Stored data:
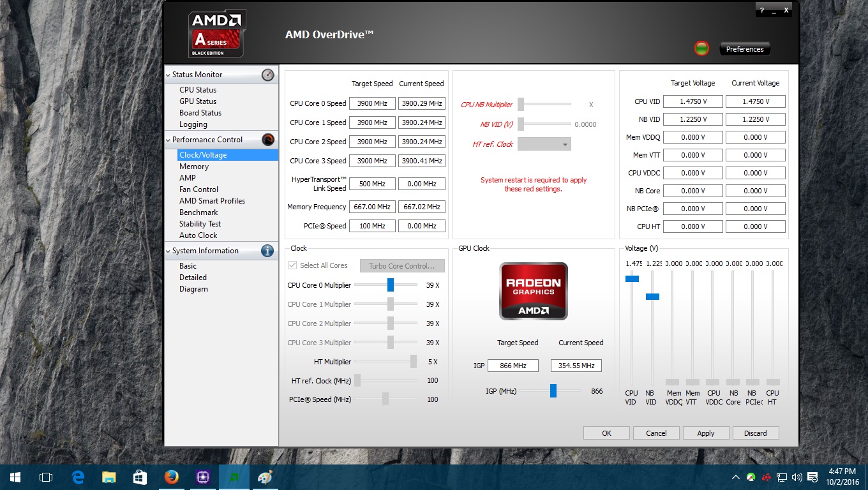Image resolution: width=868 pixels, height=490 pixels.
Task: Click the CPU VID target voltage field
Action: (x=693, y=101)
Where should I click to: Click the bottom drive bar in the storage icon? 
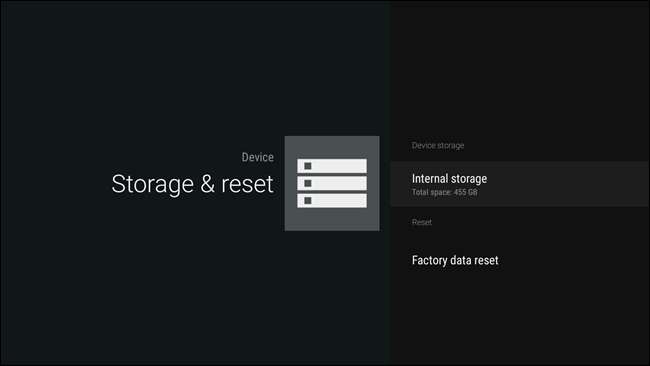332,201
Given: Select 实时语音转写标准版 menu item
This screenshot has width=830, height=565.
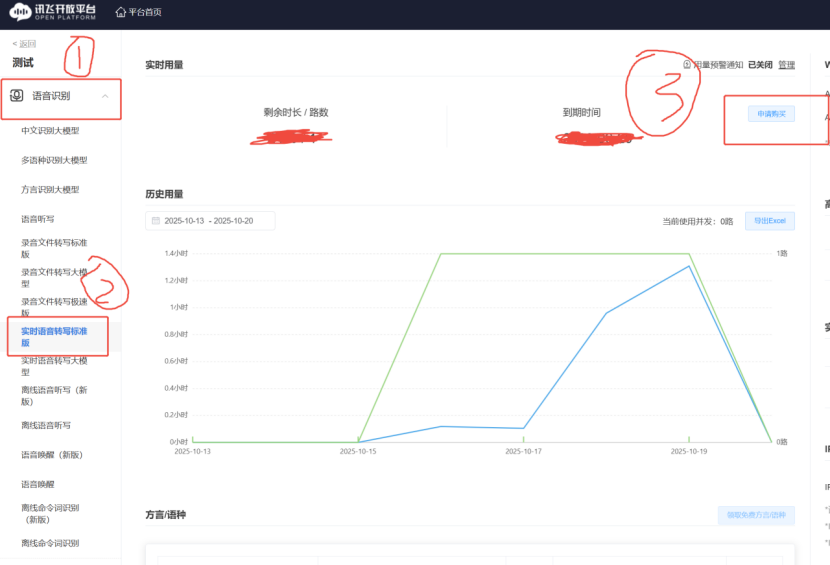Looking at the screenshot, I should pos(54,336).
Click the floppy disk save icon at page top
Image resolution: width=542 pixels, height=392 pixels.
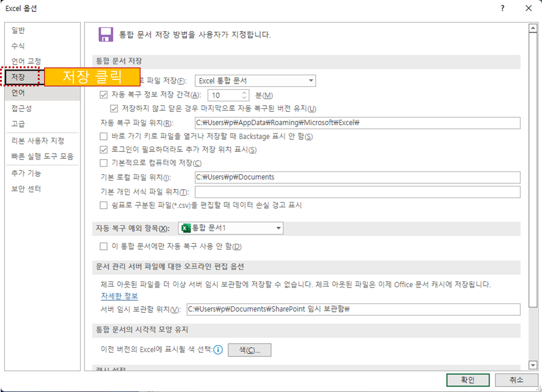pos(106,34)
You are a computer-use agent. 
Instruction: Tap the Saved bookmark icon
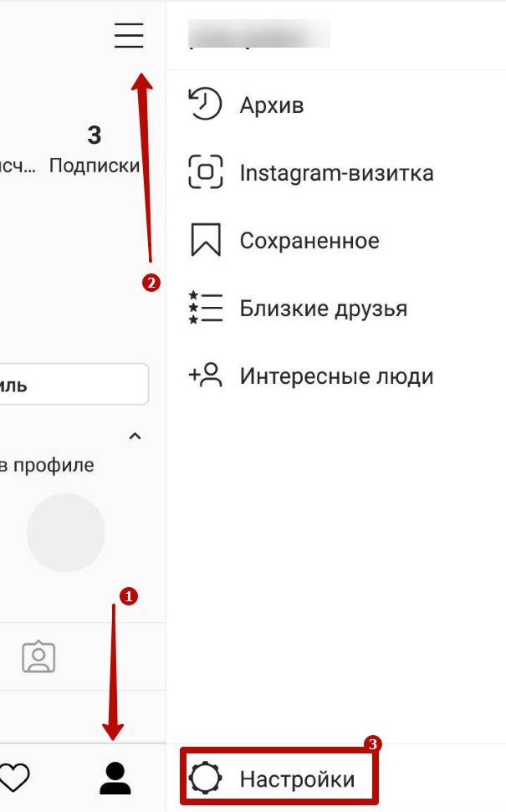coord(206,240)
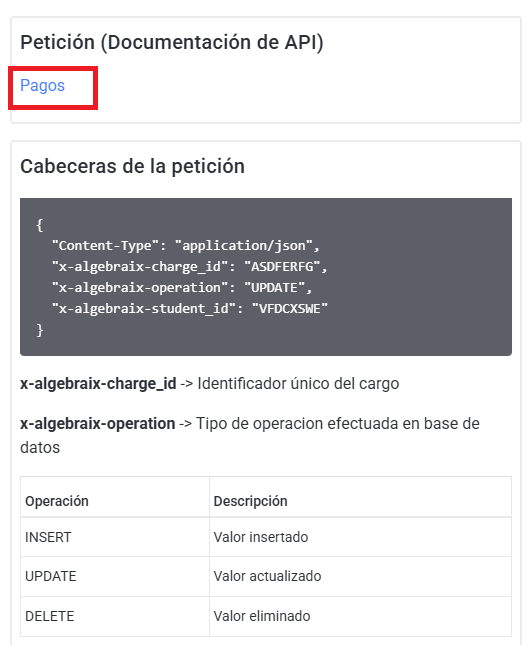Screen dimensions: 529x645
Task: Click the Valor actualizado cell
Action: (360, 576)
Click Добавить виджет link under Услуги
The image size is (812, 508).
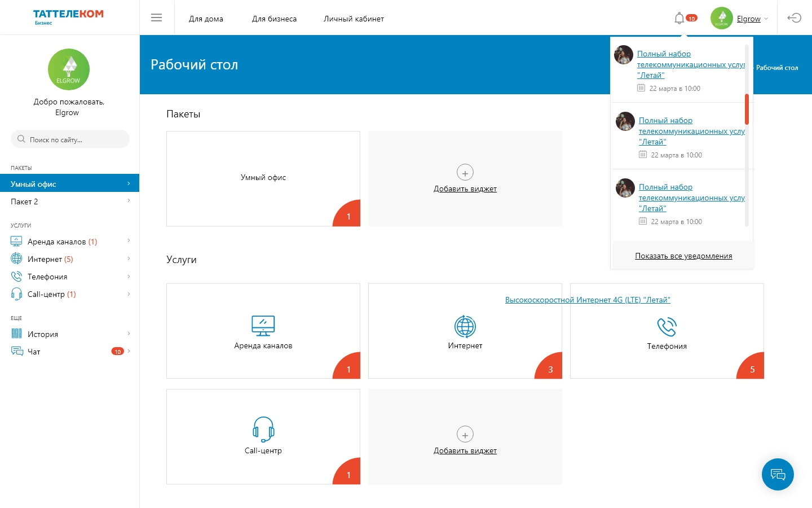click(x=465, y=450)
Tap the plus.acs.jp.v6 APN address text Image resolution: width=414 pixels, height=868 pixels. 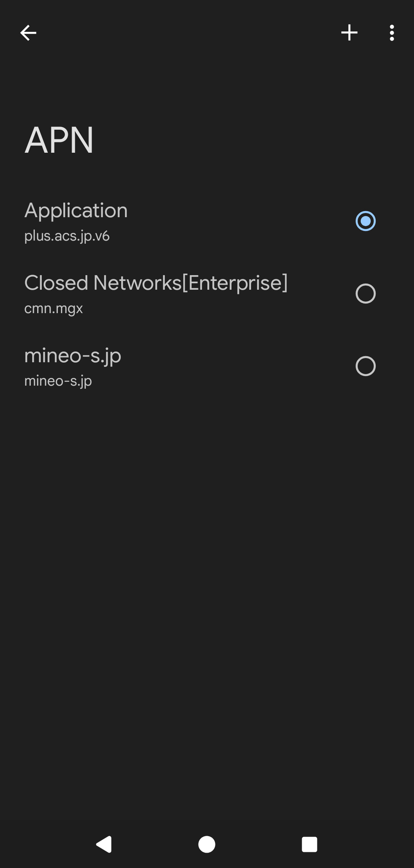click(67, 236)
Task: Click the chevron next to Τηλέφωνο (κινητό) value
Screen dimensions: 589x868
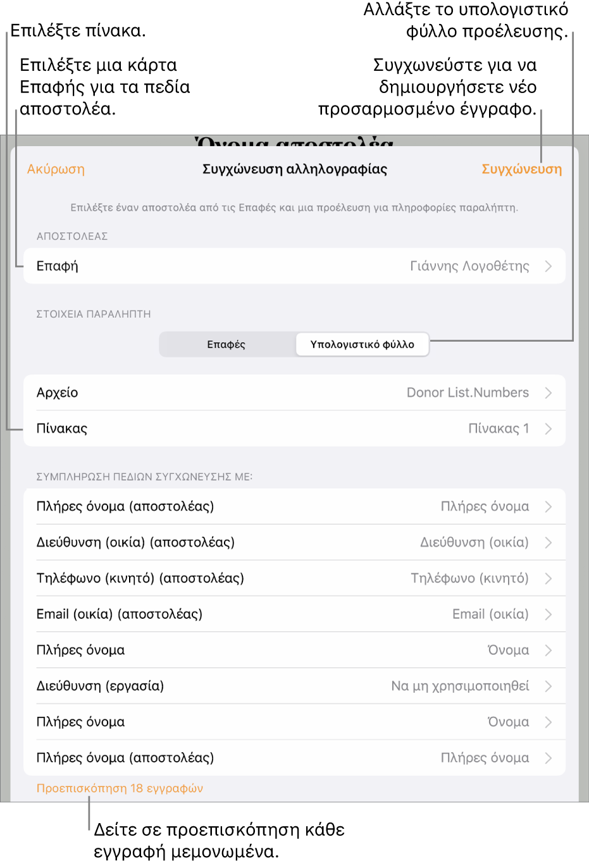Action: (x=548, y=578)
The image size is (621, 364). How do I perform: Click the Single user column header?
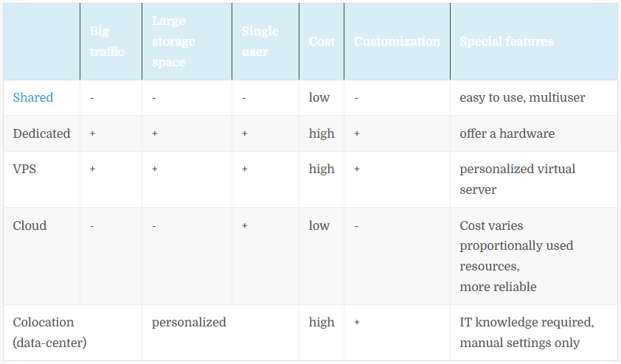click(x=260, y=41)
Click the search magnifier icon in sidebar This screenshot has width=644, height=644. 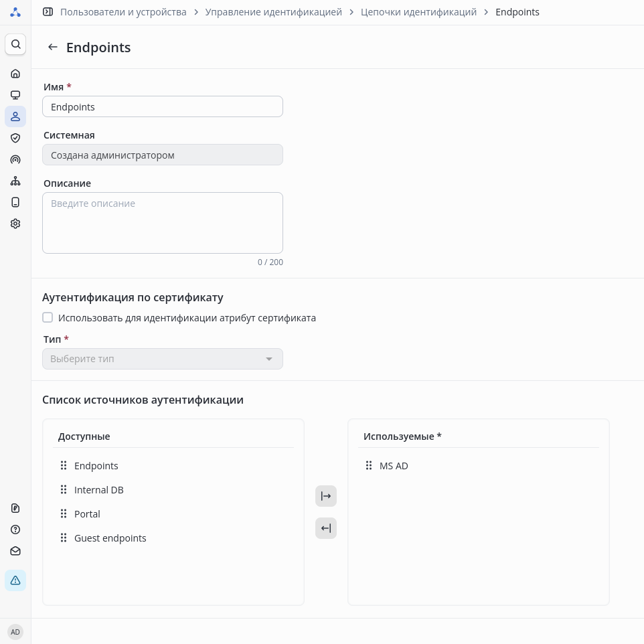(x=15, y=44)
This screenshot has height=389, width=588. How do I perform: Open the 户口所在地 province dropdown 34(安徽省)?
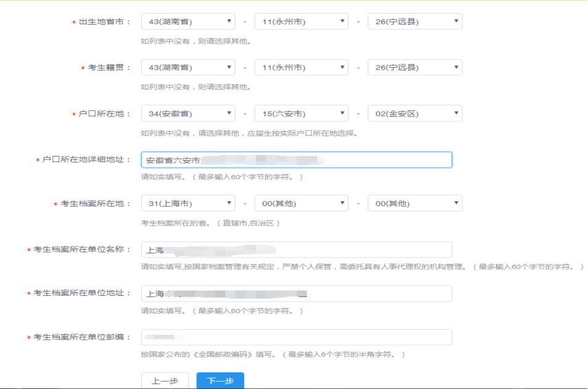[188, 113]
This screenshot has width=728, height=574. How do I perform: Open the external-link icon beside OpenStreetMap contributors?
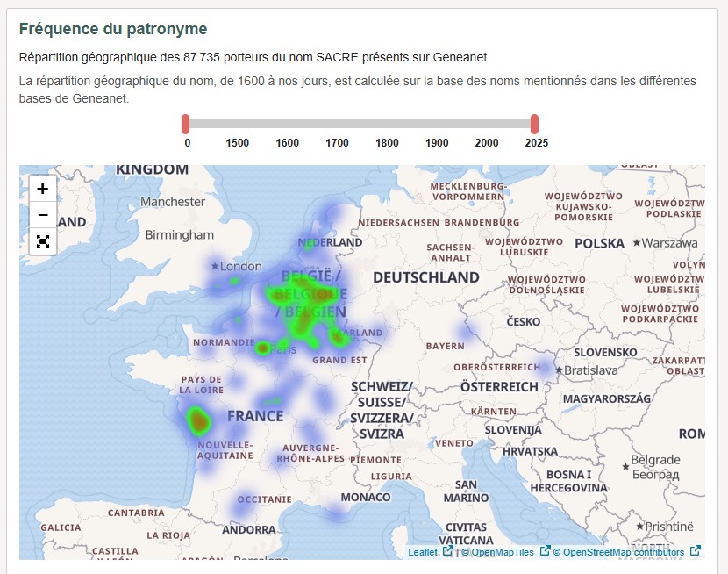coord(694,552)
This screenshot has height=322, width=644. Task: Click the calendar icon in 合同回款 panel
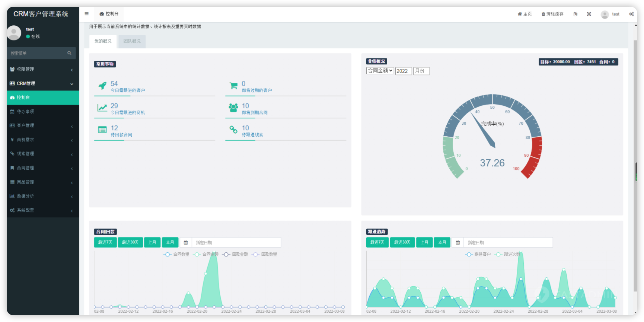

§ Task directions
The response must restate exactly the lines from the one containing "This screenshot has width=728, height=574." through the end of the records above and must leave out all pictures.

§ Answer for this exercise
This screenshot has width=728, height=574. How do I perform: Open the external-link icon beside OpenStreetMap contributors?
coord(694,552)
This screenshot has height=322, width=644. Task: Click the calendar icon in 合同回款 panel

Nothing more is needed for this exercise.